- **WORK REQUIRED**
In full and without deviation, reproduce the records that follow.
[Opening GIVEN ENTRIES section]
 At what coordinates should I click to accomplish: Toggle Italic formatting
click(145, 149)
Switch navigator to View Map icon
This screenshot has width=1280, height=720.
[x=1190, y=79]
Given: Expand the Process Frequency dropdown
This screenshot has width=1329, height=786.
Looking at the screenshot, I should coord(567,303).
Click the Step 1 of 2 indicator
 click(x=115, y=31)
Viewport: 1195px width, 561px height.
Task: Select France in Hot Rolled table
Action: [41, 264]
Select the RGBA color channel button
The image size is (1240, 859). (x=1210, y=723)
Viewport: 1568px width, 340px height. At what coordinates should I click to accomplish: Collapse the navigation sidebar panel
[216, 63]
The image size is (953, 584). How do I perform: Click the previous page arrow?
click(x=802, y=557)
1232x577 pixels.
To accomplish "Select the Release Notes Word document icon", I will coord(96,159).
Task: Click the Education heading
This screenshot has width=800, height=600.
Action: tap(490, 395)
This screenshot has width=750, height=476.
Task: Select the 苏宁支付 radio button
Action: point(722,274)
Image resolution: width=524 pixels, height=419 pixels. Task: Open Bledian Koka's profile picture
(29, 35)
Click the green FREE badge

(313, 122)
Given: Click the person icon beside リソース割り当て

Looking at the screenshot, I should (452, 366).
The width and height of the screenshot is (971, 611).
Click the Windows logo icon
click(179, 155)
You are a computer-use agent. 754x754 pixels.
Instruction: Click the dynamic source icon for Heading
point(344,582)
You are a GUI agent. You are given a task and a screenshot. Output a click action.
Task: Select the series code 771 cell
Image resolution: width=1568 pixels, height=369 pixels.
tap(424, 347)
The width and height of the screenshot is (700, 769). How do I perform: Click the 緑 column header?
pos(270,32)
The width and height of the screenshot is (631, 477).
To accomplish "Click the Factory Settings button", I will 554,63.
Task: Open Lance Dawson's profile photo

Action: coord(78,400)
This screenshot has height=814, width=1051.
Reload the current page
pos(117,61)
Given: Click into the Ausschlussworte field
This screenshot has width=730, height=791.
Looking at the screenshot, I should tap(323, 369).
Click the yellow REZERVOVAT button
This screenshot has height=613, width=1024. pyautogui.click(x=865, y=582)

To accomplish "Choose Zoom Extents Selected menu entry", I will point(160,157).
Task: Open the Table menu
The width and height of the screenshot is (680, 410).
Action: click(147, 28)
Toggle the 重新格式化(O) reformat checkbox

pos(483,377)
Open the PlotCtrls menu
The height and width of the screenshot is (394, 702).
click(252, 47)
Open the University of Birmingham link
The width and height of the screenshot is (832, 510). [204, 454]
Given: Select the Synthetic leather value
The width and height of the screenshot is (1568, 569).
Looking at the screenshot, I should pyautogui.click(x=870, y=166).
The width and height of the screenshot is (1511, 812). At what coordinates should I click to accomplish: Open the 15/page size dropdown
[Closing GIVEN ENTRIES section]
- **FINISHED TASK**
 At what coordinates should I click to accomplish: Toggle Italic formatting
click(145, 149)
Switch navigator to View Map icon
This screenshot has width=1280, height=720.
[x=1190, y=79]
Given: Expand the Process Frequency dropdown
This screenshot has width=1329, height=786.
Looking at the screenshot, I should coord(567,303).
Click the Step 1 of 2 indicator
 click(x=115, y=31)
Viewport: 1195px width, 561px height.
Task: Select France in Hot Rolled table
Action: [41, 264]
Select the RGBA color channel button
The image size is (1240, 859). (x=1210, y=723)
Viewport: 1568px width, 340px height. At what coordinates should I click to accomplish: Collapse the navigation sidebar panel
[216, 63]
The image size is (953, 584). How do I perform: Click the previous page arrow?
click(x=802, y=557)
1232x577 pixels.
To accomplish "Select the Release Notes Word document icon", I will coord(96,159).
Task: Click the Education heading
This screenshot has width=800, height=600.
Action: tap(490, 395)
This screenshot has width=750, height=476.
Task: Select the 苏宁支付 radio button
Action: point(722,274)
Image resolution: width=524 pixels, height=419 pixels. Task: Open Bledian Koka's profile picture
(29, 35)
Click the green FREE badge

(313, 122)
Given: Click the person icon beside リソース割り当て

Looking at the screenshot, I should (452, 366).
The width and height of the screenshot is (971, 611).
Click the Windows logo icon
click(179, 155)
You are a computer-use agent. 754x754 pixels.
Instruction: Click the dynamic source icon for Heading
point(344,582)
You are a GUI agent. You are given a task and a screenshot. Output a click action.
Task: Select the series code 771 cell
Image resolution: width=1568 pixels, height=369 pixels.
tap(424, 347)
The width and height of the screenshot is (700, 769). How do I perform: Click the 緑 column header?
pos(270,32)
The width and height of the screenshot is (631, 477).
To accomplish "Click the Factory Settings button", I will 554,63.
Task: Open Lance Dawson's profile photo

Action: coord(78,400)
This screenshot has height=814, width=1051.
Reload the current page
pos(117,61)
Given: Click into the Ausschlussworte field
This screenshot has width=730, height=791.
Looking at the screenshot, I should tap(323, 369).
Click the yellow REZERVOVAT button
This screenshot has height=613, width=1024. pyautogui.click(x=865, y=582)

To accomplish "Choose Zoom Extents Selected menu entry", I will point(160,157).
Task: Open the Table menu
The width and height of the screenshot is (680, 410).
Action: click(147, 28)
Toggle the 重新格式化(O) reformat checkbox

pos(483,377)
Open the PlotCtrls menu
The height and width of the screenshot is (394, 702).
click(252, 47)
Open the University of Birmingham link
The width and height of the screenshot is (832, 510). [204, 454]
Given: Select the Synthetic leather value
The width and height of the screenshot is (1568, 569).
Looking at the screenshot, I should pyautogui.click(x=870, y=166).
The width and height of the screenshot is (1511, 812). At what coordinates should I click to accomplish: Open the 15/page size dropdown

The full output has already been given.